India’s consumption of major petrochemicals has recorded healthy growth over the past few years and is expected to sustain going forward, according to CareEdge Ratings.  

Petrochemicals including polymers such as polypropylene (PP), high-density polyethylene (HDPE), low-density polyethylene (LDPE), linear low-density polyethylene (LLDPE) and polyvinyl chloride (PVC), along with aromatics and elastomers, along with aromatics and elastomers, have all witnessed sustained growth in recent years.

Despite rising demand, domestic capacity additions remained limited, resulting in a sharp increase in import dependence. Imports averaged around 6 million tonnes during  fiscal 2019 (FY19) to fiscal 2022 (FY22) but surged to about 9 million tonnes annually in FY23 and FY24. This rise was driven by strong domestic consumption, the absence of fresh domestic capacities and cheaper imports following large global capacity additions. Elevated imports in FY23 and FY24 adversely affected domestic capacity utilisation and intensified competitive pressures on Indian manufacturers.

Globally, the petrochemical sector witnessed significant capacity expansion over the past few years, led largely by China, while demand growth lagged behind. This demand–supply mismatch kept product spreads weak and weighed on the operating profitability of Indian producers for the three years ended FY25, as they faced competition from low-priced Chinese imports. Operating profitability improved marginally in the first half (H1) of FY26, supported mainly by lower input costs following a decline in crude oil prices, although overall spreads remained subdued.

Policy changes also influenced import trends. The year-on-year decline in aggregate imports in FY25 was largely due to lower polyethylene imports following the imposition of the Quality Control Order (QCO) in January 2024. However, in November 2025, the Government rescinded QCOs on several petrochemical products to improve domestic availability and enhance competitiveness of downstream industries. This move could lead to higher imports over the medium term, making effective competition management crucial for domestic players.

For FY26, imports are expected to remain broadly at FY25 levels, as there has been no significant increase through October 2025. Against this backdrop, both public and private sector companies have announced large capacity expansion plans, particularly in PP and PVC, to reduce import dependence.

Polypropylene capacity is expected to rise 1.8 times between FY25 and FY30, exceeding the anticipated demand growth of 1.4 times and potentially eliminating import dependence by FY30, according to CareEdge Ratings.

However, improving cost competitiveness, leading to a recovery in the trajectory of spreads and thereby earning reasonable returns on their investments, would remain the key monitorable for domestic petrochemical players, said Rabin Bihani, associate director, CareEdge Ratings.

Prices and spreads in the domestic petrochemical sector are expected to remain weak in the near term due to global oversupply.

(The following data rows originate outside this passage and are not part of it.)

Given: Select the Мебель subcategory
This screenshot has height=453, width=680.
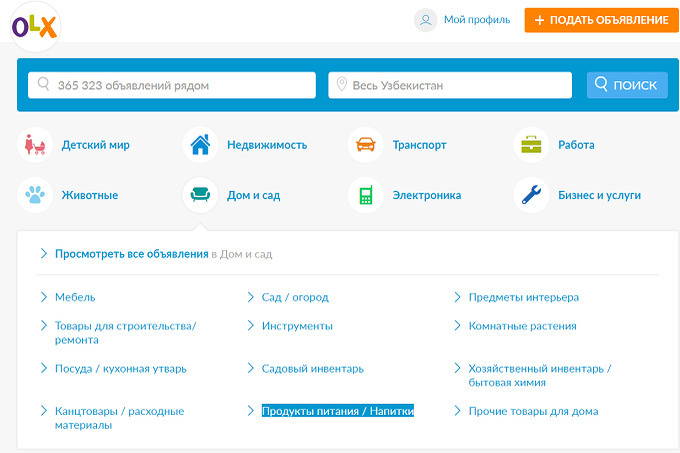Looking at the screenshot, I should [75, 297].
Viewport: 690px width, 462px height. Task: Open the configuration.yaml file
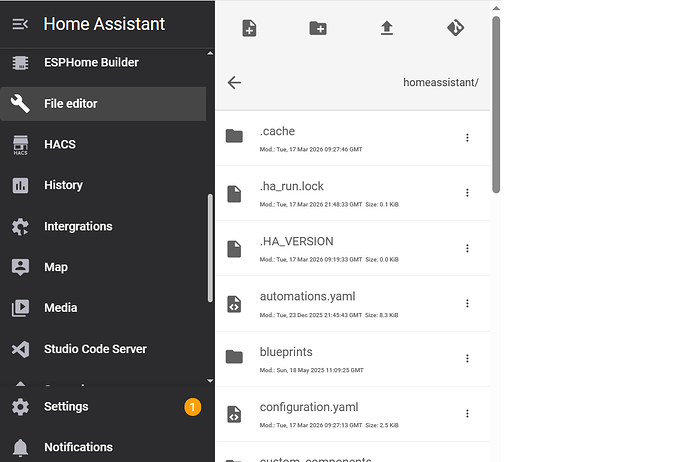pyautogui.click(x=309, y=407)
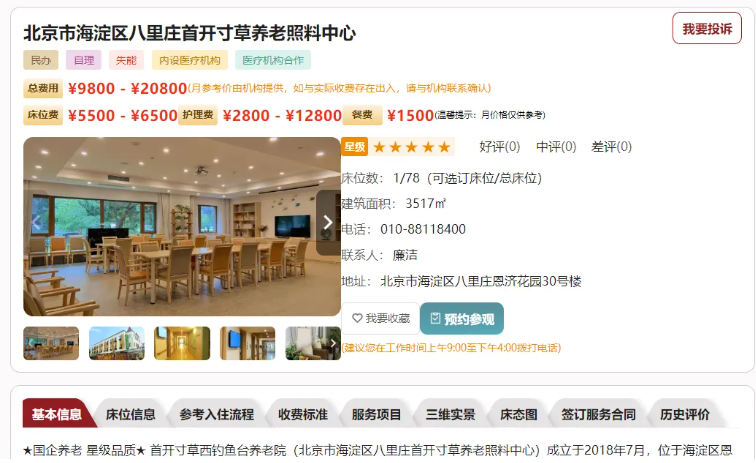View 差评(0) reviews
The width and height of the screenshot is (756, 463).
coord(611,147)
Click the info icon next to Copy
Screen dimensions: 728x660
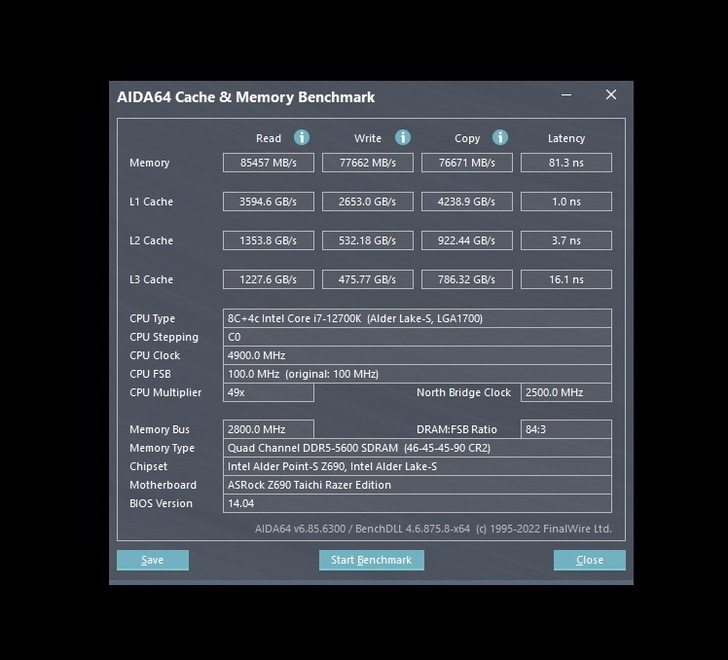click(500, 138)
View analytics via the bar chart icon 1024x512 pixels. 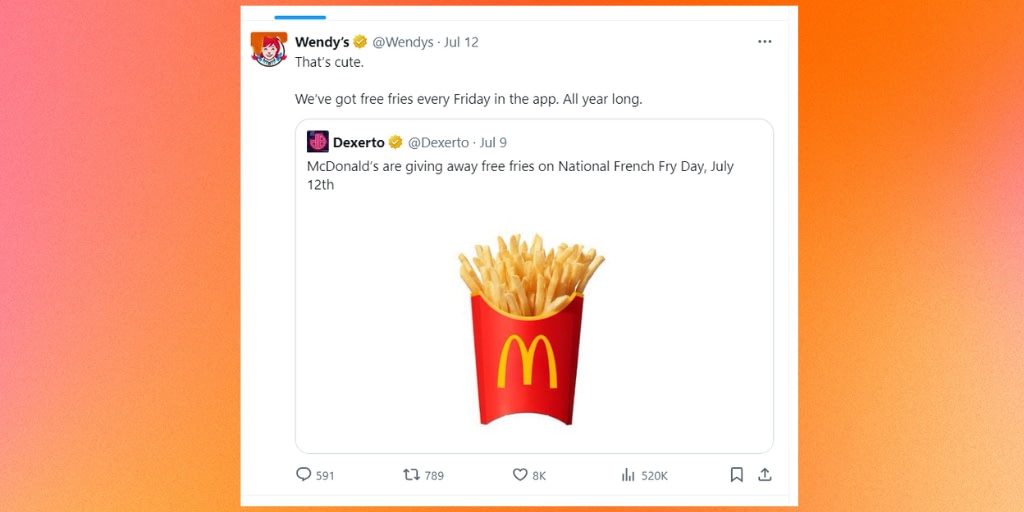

While there has been marginal recovery in spreads in H1 FY26 which could support ~200 bps improvement in EBITDA margin in FY26, sustained recovery and achievement of optimum operating profitability would hinge more on their cost competitiveness, global demand-supply scenario and need-based support from the Government given sizeable global capacity additions especially by China, which has impacted the profitability of Indian manufacturers for an extended period of time’, said Hardik Shah, director, CareEdge Rating.